Selected extract Start Marker

James Campbell is an award-winning author of five nonfiction books and many magazine articles. Campbell embraces the adventures, hardships, and experiences that allow him to capture history in a personal and insightful way. At the same time, he wades into the research that enables him to understand the sweep of history as well as its unique and unexpected details.
Some highlights from Campbell adventurous career: In 2006, he walked across New Guinea’s Papuan Peninsula, rediscovering the path of the heroic, WWII Ghost Mountain Boys. Just over a decade later, he and his 15-year-old daughter and a small group of U.S. and Australian adventurers, and Native Papua New Guineans trekked the same trail. He climbed Papua New Guinea’s second highest mountain with his wife and brother; scuba dived/dove with Cuban marine biologists in the wild Jardines de la Reina archipelago; sailed across Micronesia with the world’s last star navigators; lived in the Arctic with Alaska’s last hunter-trapper-gatherers; backpacked with his daughter across the Brooks Range and then canoed out to the Arctic Ocean; traveled across Central and South America to tell the story of Alan Rabinowitz, the world’s foremost jaguar biologist; and documented the stories of black sailors who survived the Port Chicago explosion and were later accused of mutiny (those same sailors were exonerated by the Secretary of the Navy in 2024).

Selected extract End Marker

Work item A: Name every family member that the James Campbell biography says went with him on an adventure.
Work item B: Write the next few sentences of the James Campbell biography, picking up after its final sentence.
The material placed after this point is not needed.

Exercise data Start Marker

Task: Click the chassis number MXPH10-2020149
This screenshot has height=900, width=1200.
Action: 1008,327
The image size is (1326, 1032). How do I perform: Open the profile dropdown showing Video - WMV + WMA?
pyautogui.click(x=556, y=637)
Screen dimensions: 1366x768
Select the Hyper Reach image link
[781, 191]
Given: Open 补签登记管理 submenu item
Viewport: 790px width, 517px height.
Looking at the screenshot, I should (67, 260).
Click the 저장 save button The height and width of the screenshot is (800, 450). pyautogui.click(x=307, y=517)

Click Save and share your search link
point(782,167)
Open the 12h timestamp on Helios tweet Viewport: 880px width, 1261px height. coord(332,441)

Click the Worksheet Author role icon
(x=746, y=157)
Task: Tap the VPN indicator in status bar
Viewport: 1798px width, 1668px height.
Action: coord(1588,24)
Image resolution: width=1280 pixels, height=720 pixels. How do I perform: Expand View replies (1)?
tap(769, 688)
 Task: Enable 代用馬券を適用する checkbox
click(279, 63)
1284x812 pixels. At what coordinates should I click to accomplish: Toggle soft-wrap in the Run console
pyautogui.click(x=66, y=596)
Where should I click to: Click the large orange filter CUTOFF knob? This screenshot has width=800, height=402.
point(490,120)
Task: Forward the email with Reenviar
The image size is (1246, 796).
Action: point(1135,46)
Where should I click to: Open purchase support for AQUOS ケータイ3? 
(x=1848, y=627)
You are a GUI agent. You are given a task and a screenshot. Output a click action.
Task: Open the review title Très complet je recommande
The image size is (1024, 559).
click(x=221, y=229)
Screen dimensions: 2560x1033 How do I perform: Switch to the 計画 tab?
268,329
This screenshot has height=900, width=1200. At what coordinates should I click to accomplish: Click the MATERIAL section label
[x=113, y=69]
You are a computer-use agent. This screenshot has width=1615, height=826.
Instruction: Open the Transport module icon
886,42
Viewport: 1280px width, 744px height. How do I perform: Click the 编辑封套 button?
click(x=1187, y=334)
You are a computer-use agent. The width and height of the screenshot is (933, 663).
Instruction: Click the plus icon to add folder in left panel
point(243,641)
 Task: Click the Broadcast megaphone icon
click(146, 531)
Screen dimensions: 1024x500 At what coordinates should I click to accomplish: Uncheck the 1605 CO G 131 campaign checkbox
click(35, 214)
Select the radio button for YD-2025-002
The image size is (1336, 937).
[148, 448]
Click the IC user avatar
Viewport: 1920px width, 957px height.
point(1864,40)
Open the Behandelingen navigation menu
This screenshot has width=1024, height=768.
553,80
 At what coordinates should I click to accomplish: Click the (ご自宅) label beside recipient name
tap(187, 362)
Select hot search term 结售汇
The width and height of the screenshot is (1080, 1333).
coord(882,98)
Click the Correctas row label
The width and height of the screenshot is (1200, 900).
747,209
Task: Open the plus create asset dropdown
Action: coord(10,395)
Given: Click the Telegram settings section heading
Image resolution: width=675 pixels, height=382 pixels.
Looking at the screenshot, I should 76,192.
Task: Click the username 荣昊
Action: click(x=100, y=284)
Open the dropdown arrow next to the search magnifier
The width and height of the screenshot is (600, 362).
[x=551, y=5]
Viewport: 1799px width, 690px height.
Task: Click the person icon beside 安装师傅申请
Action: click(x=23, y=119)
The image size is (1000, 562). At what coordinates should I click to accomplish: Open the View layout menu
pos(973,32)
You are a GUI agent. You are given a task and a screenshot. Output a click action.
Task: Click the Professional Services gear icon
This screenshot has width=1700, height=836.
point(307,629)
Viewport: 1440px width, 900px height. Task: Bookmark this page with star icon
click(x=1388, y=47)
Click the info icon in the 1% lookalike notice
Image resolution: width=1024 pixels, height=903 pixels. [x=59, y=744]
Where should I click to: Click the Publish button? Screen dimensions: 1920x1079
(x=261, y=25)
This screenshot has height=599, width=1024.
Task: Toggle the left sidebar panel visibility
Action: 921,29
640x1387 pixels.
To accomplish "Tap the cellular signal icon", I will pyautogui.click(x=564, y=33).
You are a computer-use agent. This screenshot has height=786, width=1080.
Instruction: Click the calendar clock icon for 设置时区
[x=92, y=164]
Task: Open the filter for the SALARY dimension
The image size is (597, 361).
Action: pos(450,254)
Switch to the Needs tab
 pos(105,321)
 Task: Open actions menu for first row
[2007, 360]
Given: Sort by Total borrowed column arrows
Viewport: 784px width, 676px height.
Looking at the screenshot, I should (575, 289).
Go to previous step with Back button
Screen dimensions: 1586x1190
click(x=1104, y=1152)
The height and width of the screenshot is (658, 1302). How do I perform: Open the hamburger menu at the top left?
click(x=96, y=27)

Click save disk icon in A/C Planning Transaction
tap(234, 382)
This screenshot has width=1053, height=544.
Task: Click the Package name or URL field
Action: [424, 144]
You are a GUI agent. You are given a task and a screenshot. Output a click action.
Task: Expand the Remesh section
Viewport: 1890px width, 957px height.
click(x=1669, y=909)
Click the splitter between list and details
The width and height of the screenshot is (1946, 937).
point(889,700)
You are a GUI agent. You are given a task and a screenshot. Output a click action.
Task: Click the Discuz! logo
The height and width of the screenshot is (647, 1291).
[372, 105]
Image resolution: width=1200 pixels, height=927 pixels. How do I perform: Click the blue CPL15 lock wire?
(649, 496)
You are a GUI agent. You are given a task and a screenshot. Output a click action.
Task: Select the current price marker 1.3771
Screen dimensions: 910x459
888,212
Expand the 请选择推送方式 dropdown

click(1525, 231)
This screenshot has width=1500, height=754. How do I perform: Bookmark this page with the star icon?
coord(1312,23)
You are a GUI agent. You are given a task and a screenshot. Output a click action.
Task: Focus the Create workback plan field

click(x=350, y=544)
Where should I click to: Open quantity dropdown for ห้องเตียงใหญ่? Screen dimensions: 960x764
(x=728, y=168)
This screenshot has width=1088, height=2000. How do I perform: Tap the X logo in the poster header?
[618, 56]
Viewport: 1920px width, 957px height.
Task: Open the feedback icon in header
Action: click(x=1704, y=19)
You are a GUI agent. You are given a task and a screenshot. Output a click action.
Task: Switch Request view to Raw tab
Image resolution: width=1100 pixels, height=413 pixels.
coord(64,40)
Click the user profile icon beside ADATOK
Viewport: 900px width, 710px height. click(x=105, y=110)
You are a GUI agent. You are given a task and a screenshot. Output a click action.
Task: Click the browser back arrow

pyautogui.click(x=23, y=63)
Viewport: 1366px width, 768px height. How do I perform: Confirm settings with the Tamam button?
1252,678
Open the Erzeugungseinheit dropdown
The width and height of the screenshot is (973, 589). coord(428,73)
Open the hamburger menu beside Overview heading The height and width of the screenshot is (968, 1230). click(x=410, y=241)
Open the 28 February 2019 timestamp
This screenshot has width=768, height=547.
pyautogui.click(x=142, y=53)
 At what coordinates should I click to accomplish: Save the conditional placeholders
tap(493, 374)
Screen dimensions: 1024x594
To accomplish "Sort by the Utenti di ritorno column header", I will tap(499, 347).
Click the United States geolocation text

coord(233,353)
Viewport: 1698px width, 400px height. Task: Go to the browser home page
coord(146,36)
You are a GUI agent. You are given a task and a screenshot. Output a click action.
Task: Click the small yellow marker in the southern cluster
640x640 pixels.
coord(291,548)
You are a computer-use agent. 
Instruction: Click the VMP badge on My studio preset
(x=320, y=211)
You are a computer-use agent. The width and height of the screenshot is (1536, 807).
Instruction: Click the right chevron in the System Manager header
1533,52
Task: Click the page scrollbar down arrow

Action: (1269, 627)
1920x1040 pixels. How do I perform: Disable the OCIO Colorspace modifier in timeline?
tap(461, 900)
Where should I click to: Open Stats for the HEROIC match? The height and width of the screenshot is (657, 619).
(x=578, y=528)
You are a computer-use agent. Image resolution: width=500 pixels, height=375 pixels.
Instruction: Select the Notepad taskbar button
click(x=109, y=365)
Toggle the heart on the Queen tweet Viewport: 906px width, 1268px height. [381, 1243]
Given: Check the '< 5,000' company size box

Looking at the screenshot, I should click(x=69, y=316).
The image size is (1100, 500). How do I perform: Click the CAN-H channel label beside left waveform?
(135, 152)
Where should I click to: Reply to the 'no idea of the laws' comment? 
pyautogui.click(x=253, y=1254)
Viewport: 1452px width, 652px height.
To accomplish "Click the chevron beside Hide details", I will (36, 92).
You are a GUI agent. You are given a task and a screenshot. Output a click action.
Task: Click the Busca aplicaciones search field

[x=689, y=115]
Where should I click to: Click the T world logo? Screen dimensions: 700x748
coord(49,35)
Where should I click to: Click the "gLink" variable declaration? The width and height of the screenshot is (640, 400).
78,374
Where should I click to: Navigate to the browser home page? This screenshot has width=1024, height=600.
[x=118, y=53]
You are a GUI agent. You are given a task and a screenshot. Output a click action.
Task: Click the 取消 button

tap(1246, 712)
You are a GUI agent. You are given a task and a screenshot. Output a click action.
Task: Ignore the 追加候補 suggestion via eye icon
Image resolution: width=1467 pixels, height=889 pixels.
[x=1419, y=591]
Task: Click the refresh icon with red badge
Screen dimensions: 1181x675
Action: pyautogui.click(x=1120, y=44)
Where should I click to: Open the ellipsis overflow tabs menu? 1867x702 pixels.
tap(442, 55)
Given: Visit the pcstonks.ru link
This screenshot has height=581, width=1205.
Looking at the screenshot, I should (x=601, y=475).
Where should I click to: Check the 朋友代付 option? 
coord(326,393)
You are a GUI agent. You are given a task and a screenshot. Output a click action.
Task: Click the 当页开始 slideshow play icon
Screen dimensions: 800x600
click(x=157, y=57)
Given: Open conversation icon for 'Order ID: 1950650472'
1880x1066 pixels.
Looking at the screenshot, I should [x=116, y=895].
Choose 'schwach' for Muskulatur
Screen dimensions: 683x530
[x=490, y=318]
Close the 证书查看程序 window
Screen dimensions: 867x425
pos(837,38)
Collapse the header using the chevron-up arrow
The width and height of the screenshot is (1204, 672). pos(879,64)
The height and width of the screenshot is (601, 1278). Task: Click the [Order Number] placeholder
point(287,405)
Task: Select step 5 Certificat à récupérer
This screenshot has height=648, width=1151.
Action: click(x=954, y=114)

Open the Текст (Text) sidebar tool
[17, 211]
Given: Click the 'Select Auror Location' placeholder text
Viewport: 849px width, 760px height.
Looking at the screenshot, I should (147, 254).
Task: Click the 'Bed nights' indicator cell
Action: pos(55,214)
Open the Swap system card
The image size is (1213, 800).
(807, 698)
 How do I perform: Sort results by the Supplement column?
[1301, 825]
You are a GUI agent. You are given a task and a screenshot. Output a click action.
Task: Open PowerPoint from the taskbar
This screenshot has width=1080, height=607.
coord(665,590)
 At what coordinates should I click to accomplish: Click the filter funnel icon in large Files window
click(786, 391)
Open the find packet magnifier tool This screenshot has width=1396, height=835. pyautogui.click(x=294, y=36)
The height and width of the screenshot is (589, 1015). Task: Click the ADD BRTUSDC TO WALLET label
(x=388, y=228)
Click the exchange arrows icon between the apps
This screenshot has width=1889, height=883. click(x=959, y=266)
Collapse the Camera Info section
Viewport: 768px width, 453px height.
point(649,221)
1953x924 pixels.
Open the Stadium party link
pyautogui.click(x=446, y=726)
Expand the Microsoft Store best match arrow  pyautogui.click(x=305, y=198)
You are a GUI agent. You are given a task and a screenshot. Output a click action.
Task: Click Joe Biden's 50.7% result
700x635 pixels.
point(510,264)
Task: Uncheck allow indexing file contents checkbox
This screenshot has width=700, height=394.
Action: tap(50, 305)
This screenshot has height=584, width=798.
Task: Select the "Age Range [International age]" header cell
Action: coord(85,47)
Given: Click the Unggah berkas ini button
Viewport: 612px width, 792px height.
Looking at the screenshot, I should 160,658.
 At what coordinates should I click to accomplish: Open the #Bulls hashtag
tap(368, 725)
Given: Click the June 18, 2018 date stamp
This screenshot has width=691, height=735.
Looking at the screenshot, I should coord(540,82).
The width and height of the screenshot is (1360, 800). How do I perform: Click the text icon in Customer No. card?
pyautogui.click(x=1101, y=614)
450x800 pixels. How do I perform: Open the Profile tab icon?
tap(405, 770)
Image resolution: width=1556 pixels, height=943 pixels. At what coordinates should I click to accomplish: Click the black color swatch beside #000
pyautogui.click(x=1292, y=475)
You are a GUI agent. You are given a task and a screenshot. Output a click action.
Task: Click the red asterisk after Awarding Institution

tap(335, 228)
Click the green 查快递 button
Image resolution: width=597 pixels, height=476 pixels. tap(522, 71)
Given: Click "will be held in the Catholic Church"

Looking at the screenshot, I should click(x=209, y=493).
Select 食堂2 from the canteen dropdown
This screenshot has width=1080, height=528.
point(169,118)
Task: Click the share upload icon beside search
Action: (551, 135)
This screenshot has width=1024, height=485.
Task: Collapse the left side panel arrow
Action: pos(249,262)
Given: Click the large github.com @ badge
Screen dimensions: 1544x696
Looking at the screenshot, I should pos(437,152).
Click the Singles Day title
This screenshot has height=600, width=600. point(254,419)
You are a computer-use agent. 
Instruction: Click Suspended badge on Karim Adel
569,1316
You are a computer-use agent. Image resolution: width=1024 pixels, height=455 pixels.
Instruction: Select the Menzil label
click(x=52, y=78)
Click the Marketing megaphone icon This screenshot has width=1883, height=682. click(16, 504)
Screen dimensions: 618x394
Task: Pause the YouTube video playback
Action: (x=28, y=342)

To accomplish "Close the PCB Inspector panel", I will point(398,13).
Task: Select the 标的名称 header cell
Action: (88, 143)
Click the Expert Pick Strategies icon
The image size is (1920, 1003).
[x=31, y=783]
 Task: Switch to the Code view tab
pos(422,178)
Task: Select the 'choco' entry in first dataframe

Exercise data End Marker

Response box A: His daughter, his wife, and his brother.

Response box B:
Campbell has appeared on NPR, BBC Radio, PBS and on many local radio and TV stations, and on a variety of podcasts. He is engaging speaker, gifted with a storytelling style and a sense of humor that audiences enjoy. To book him as a speaker, please email Gabby Nugent at gnugent@wwnorton.com
Campbell is also a partner in Gum Street Productions, and has worked as an Executive Producer on Great Lake Warriors (History Channel), The Last Alaskans (Discovery), The Real Hatfields and McCoys: Forever Feuding (Fox Nation), and Gold and Greed (Netflix).